By Laina Dawes
When you (or at least I do) think about Utah, religious fanaticism, polygamy (thanks in part to HBO’s Big Love) and an overall sense of sexual and emotional repression come to mind. Perhaps because of the above preconceived notions, Gaza’s He Is Never Coming Back is a tumultuous collection of powerful, almost too emotional songs that are heavy – not for simply being dudes from Salt Lake City who want to show who has the biggest balls on the block, but simply because they have something very powerful to day. And perhaps because of where they are from, the young quartet’s views on life are a tad harsher than from many of their contemporaries.
What makes this album is both the distinctiveness of vocalist Jon Parkin’s roar, whose honesty is clearly defined in his exceptionally powerful delivery, and the sheer force of the music, courtesy of a Today is the Day meets Oxbow – esque experimental yet sludgy, blues-influenced vibe. Drums are heavy but tempered with their careful precision. “Bishop” is a standout with its doom-laden, hypnotic bass line and rhythms that are broken up with the jazzy high-hat taps.

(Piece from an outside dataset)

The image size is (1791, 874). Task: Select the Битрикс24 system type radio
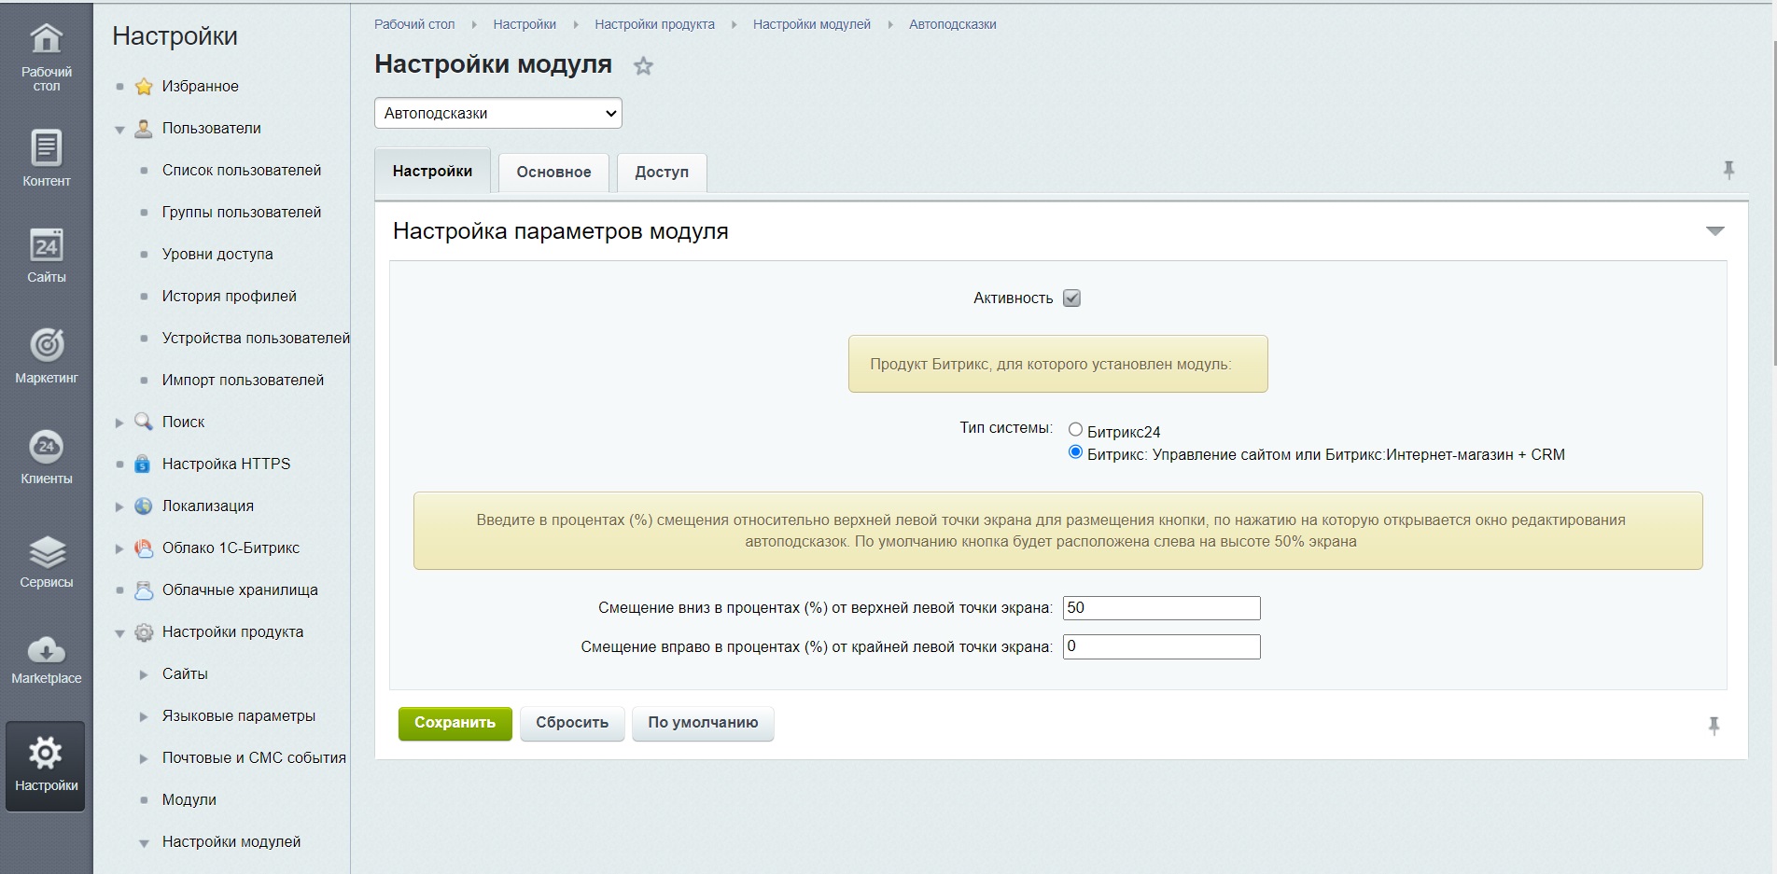1075,430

The (relatively) quiet interludes of “The Biologist,” the acoustic “The Anthropologist” and “The Astronomer” seem to be there to break up the dense yet electrifying “Canine Disposal Unit” and “The Meat of a Leg Joint.” Both tracks and “The Astronomer” apply overlapping vocals to create what sounds like a chorus of madmen, and both clearly display Parkin’s talent as not only a phenomenal vocalist, but one who can sincerely convey what he wants – or in this case – what he has to say. This band does not need the flourishes of sampling or vocal tricks to make a point, but there is an unbridled anger that weighs this recording down and depending on your mood, you are either going to find the beauty within this, or dismiss it.

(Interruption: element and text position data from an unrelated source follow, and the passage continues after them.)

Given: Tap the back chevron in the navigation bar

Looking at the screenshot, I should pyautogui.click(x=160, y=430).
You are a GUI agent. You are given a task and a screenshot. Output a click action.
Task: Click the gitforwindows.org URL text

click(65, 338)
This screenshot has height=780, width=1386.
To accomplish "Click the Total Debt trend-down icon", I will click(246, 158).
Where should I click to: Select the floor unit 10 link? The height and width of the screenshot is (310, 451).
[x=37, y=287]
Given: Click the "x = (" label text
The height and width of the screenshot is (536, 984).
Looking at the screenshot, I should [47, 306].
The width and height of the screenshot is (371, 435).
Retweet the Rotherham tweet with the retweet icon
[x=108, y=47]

This album is not for those who are looking for a musical landscape while washing the dishes or having a few friends over for drinks. Gaza’s second full-length makes you want to sit in a dark room and think about the lyrical content and let the music take you over. Don’t get me wrong – this is not a swipe of the band at all, but rather a positive aspect of what they have accomplished. There is a level of wounded pain that is honest and makes the relatively young-ish band stand out from their musical counterparts.